# [Exercise requirements]
A: List every section heading in the cudf.pandas usage page.
B: Please quote the cudf.pandas usage page from "df = pd.read_csv(URL)" up to and including "the CPU (fallback)".

# [Document excerpt]
Usage#
Jupyter Notebooks and IPython#
Load the cudf.pandas
extension at the beginning of your
notebook. After that, just import pandas
and operations will use the
GPU:
%load_ext cudf.pandas
import pandas as pd
URL = "https://github.com/plotly/datasets/raw/master/tips.csv"
df = pd.read_csv(URL) # uses the GPU
df["size"].value_counts() # uses the GPU
df.groupby("size").total_bill.mean() # uses the GPU
df.apply(list, axis=1) # uses the CPU (fallback)
Command-line usage#
From the command line, run your Python scripts with -m cudf.pandas
:
python -m cudf.pandas script.py
Understanding performance - the cudf.pandas
profiler#
cudf.pandas
will attempt to use the GPU whenever possible and fall
back to CPU for certain operations. Running your code with the
cudf.pandas.profile
magic generates a report showing which
operations used the GPU and which used the CPU. This can help you
identify parts of your code that could be rewritten to be more
GPU-friendly:
%load_ext cudf.pandas
import pandas as pd
%%cudf.pandas.profile
df = pd.DataFrame({'a': [0, 1, 2], 'b': [3,4,3]})

# [Information given]

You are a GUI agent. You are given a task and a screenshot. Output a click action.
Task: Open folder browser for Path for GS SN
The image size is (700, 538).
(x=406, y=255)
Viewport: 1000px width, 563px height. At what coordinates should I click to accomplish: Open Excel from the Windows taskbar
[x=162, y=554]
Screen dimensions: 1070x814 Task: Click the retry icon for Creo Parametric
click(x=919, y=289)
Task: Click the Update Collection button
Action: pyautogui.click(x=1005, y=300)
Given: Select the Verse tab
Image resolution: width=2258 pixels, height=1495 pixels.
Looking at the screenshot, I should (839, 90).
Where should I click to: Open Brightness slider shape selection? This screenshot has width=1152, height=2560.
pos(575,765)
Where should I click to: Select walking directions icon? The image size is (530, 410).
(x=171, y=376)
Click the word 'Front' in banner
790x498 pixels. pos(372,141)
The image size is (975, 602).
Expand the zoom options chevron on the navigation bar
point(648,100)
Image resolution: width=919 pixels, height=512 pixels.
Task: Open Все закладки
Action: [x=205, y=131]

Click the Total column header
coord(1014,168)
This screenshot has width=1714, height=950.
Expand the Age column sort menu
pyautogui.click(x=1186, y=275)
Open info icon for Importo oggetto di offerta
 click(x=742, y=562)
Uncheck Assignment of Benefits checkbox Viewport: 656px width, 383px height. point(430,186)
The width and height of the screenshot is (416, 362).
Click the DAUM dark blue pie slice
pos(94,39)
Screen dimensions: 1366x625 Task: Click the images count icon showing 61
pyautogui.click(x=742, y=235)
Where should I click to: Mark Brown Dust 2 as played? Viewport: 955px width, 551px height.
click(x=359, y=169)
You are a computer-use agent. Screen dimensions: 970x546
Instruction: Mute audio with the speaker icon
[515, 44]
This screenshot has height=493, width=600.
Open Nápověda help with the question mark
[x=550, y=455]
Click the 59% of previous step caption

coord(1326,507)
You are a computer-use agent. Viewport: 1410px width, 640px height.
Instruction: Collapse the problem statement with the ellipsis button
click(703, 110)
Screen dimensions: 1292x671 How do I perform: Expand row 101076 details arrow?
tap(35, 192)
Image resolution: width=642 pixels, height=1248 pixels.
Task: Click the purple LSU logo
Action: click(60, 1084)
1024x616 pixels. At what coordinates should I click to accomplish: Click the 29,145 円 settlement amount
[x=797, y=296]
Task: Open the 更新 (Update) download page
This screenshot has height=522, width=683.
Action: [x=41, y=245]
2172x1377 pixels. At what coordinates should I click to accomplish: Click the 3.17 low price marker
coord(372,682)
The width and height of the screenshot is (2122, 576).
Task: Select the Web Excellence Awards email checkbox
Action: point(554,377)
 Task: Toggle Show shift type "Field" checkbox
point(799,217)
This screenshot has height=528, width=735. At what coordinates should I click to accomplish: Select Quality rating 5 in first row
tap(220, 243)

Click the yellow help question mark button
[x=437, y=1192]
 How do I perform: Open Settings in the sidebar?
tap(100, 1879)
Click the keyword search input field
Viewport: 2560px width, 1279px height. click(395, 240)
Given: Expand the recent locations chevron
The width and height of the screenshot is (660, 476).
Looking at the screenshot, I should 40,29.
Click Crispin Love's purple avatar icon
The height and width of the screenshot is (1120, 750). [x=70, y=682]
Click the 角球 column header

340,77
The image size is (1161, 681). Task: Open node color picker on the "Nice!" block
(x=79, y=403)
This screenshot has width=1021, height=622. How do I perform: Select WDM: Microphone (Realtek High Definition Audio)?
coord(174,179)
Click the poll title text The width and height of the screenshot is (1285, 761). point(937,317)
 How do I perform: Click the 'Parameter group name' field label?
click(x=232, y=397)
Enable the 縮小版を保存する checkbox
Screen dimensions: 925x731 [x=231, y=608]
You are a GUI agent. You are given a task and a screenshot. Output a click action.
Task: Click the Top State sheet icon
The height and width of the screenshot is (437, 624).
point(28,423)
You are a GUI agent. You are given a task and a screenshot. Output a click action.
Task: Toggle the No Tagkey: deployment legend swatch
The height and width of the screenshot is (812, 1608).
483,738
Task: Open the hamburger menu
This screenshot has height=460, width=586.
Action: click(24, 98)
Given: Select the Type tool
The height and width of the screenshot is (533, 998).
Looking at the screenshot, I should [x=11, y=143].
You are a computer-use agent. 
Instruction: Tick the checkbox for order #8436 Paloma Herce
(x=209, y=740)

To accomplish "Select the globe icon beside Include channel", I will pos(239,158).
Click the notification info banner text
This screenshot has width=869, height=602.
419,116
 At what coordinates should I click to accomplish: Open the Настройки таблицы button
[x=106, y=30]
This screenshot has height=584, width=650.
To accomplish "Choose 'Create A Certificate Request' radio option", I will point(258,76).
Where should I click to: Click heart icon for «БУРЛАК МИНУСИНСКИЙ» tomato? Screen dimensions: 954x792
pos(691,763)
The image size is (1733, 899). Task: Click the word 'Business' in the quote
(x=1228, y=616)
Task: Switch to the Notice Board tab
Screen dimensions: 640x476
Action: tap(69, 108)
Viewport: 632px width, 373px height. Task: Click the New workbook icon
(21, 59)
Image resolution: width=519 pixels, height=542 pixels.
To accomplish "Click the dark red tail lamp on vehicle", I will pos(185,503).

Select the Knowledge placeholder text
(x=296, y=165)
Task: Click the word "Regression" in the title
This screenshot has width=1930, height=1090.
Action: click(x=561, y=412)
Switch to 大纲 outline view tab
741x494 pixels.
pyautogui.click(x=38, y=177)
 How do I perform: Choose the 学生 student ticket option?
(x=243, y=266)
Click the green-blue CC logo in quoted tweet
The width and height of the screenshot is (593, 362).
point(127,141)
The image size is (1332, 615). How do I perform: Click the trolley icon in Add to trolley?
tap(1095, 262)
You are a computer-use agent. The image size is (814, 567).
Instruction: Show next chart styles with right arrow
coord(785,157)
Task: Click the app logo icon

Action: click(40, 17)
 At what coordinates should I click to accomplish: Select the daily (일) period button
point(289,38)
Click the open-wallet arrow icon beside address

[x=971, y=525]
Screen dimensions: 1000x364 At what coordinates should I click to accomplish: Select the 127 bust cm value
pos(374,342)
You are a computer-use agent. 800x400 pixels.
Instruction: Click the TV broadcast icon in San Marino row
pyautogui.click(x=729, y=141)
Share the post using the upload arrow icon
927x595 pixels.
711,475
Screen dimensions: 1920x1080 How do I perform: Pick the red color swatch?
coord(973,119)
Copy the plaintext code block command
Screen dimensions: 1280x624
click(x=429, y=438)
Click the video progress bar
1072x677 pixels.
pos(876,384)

# [Outputs in order]
A:
- Usage
- Jupyter Notebooks and IPython
- Command-line usage
- Understanding performance - the cudf.pandas profiler

B:
df = pd.read_csv(URL) # uses the GPU
df["size"].value_counts() # uses the GPU
df.groupby("size").total_bill.mean() # uses the GPU
df.apply(list, axis=1) # uses the CPU (fallback)